# Aim
Update the records starting with the line that contains "What are the" and going on through the line that contains "coordinates (1073, 63).", replacing "Identify" with "Find" and leaving everything else unchanged. Give only those lines.

# Data
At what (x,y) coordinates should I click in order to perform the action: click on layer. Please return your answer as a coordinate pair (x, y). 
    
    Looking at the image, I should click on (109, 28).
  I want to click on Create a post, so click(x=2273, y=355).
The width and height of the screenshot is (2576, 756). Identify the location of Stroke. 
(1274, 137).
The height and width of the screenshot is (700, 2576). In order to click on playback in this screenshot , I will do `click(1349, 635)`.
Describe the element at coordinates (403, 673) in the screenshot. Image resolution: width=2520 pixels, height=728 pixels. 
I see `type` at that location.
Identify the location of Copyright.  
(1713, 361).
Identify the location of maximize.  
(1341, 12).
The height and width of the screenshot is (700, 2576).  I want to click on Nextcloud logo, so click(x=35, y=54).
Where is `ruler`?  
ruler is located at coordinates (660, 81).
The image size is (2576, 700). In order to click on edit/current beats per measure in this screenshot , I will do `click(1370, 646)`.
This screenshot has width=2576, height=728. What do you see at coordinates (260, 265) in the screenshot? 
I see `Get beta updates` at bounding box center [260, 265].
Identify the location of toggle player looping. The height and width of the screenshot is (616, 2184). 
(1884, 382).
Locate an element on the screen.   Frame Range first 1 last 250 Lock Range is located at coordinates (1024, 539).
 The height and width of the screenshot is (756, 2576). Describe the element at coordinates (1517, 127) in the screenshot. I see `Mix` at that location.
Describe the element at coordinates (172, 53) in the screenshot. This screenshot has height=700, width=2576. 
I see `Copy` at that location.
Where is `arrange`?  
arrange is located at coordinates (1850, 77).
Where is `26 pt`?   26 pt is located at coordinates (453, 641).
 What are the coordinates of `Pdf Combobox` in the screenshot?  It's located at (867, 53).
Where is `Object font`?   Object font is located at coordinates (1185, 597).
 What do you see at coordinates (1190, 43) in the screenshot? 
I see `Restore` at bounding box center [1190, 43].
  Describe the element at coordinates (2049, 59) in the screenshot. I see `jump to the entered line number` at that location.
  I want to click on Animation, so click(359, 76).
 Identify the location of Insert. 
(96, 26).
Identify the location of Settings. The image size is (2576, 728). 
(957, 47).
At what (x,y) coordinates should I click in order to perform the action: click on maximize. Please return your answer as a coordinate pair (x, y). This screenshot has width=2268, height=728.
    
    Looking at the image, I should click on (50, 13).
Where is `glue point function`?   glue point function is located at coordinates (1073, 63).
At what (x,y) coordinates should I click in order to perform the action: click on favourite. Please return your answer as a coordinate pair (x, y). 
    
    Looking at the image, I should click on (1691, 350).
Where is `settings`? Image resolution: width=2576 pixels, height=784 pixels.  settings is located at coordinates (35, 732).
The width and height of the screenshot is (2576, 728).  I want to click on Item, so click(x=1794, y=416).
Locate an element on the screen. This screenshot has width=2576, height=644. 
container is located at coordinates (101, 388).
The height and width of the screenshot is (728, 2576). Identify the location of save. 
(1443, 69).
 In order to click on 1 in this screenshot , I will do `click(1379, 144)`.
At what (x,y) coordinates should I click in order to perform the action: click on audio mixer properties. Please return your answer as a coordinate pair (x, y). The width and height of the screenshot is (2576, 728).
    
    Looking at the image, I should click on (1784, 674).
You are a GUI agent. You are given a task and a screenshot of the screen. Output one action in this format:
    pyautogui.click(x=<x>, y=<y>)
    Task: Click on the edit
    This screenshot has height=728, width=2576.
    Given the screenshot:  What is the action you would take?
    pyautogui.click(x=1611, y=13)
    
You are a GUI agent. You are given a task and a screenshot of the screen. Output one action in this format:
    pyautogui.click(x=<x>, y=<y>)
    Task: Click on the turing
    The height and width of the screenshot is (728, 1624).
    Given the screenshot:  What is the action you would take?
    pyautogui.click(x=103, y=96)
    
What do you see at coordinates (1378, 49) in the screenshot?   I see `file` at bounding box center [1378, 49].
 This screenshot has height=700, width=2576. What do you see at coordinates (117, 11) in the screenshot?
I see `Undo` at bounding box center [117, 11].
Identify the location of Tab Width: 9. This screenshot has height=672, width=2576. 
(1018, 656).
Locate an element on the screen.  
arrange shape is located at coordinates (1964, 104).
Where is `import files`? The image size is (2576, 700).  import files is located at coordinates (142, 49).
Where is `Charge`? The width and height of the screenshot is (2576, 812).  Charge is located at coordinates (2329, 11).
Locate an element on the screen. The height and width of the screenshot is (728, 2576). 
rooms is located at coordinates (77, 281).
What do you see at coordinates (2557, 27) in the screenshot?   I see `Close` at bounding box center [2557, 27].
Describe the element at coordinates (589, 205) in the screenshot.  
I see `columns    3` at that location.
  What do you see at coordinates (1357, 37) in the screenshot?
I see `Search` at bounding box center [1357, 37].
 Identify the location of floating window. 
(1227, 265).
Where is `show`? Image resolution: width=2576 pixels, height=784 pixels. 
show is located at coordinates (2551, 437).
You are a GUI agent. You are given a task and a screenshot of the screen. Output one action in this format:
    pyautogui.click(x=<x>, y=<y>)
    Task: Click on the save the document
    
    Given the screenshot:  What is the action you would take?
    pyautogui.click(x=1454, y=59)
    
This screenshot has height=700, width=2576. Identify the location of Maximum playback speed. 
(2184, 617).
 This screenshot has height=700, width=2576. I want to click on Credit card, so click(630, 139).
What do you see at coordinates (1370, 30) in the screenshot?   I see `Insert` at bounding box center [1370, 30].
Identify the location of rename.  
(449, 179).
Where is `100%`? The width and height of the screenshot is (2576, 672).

# Answer to this problem
 What are the coordinates of `Pdf Combobox` in the screenshot?  It's located at (867, 53).
Where is `Object font`?   Object font is located at coordinates (1185, 597).
 What do you see at coordinates (1190, 43) in the screenshot? 
I see `Restore` at bounding box center [1190, 43].
  Describe the element at coordinates (2049, 59) in the screenshot. I see `jump to the entered line number` at that location.
  I want to click on Animation, so click(359, 76).
 Find the location of Insert. 
(96, 26).
Find the location of Settings. The image size is (2576, 728). 
(957, 47).
At what (x,y) coordinates should I click in order to perform the action: click on maximize. Please return your answer as a coordinate pair (x, y). This screenshot has width=2268, height=728.
    
    Looking at the image, I should click on (50, 13).
Where is `glue point function`?   glue point function is located at coordinates (1073, 63).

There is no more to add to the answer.